Just like he could not throw away Liz, he could not ask about Lucy and Jack. Asking would get answers. Answers would mean that the possibilities of their existence, their life and death, would be nailed into finality.

Two thousand years.

It was hard to wrap his brain around.

“Two… thousand…” he whispered, in-between cautious sips of water. Certainly, life as a cryo-courier could get… stretched. But most expected months. Weeks at best. Rare, indeed, was the pilot who slept for a year, let alone a number of them. And the ones amongst the latter group usually turned up in screaming corpse horror tales.

Be grateful for what you’ve got, his Nan used to say, There’s always those who’ve got it worse.

Right now, Paul couldn’t think of anyone belonging to either column. In his credits, he had a hero card, which would be playable for as long as the media decided he was interesting. And after those five seconds were over, how thin would that card wear and how fast? Was the Revere’s Ride worth anything at all? Was he even allowed to use it as trade.

Who was paying for all the hours of medical care he’d racked up, here?

“Don’t worry, sir,” said the medic. “Your wife made certain your funds were well managed.
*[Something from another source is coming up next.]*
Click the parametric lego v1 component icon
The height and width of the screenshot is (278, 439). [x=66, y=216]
You can discuss the details when she comes back.”

Wait. What?

Paul almost choked on his water. “Whazzat?”

“Your wife, sir. Lucille Collins? And your son Jack. They stepped out to see to your get well gift. I understand it’s a tradition where you’re from.”

A solid wall of confusion stopped any further neurons from firing. “But I said g'bye… I tole 'em live a good life.”
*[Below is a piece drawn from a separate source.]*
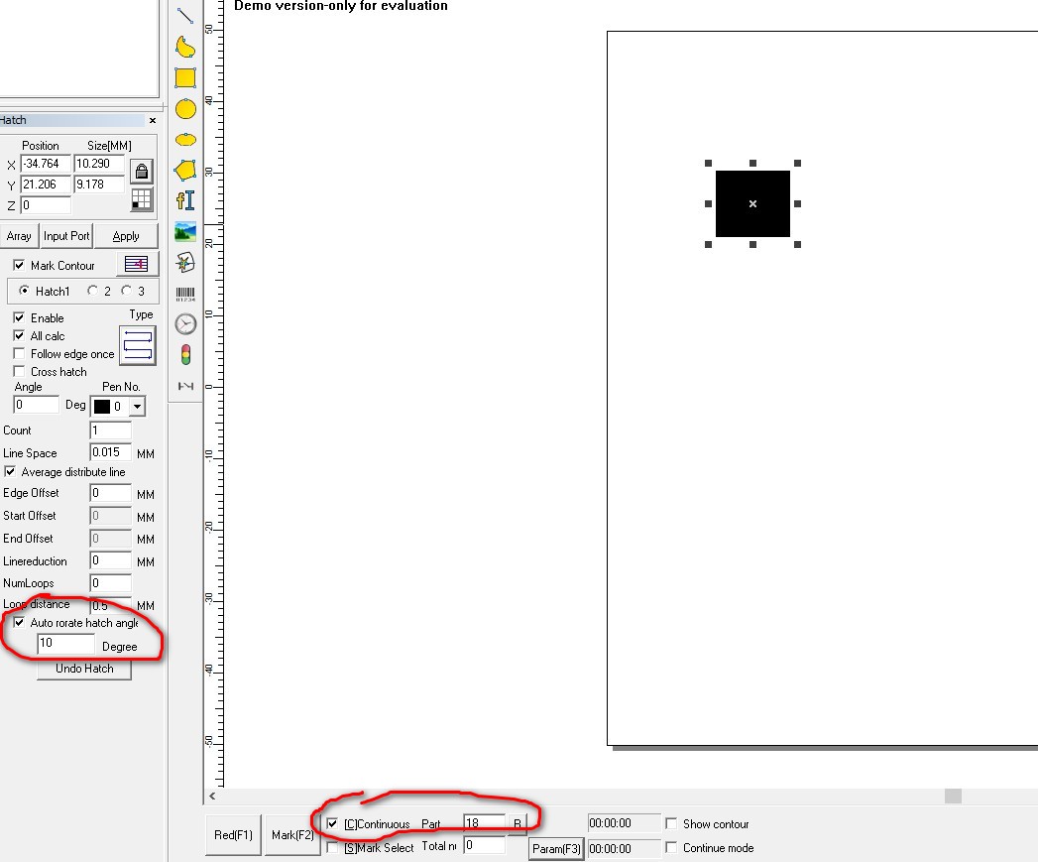The image size is (1038, 862).
Task: Select the Rectangle drawing tool
Action: point(185,77)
“No such thing as a good life,” said Lucille’s warm, welcome voice, “without your loved ones in it.”

Jack leaped on to the bed. “Daddy, daddy, daddy, you won’t believe what me'n Momma did! We got ourselves shipped out here to wait 'till you got found! And when they did find you, you were all frozen like the colonists were? And they had to thaw you out real careful 'cause nobody’d ever done that with a pod b'fore so we gotcha a special present, it’s real special, show him, Momma?”

The flesh was amazingly weak, but he hugged his son with all the strength he had. “My one good wish is plenty,” he said.

“Well, I had to make certain it stayed a good wish,” said Lucille, opening a basket on his other side, “Meet Liz the Second.”

“She’s a clone,” supplied Jake. “They made her out of tiny bits of the original Liz. Can we keep her, please, Daddy?”

The tiny calico kitten leaped onto his finger as he tried to rub her chin and attacked it with all her kittenish might.

“Stupid cat,” Paul whispered, even as he nodded his assent.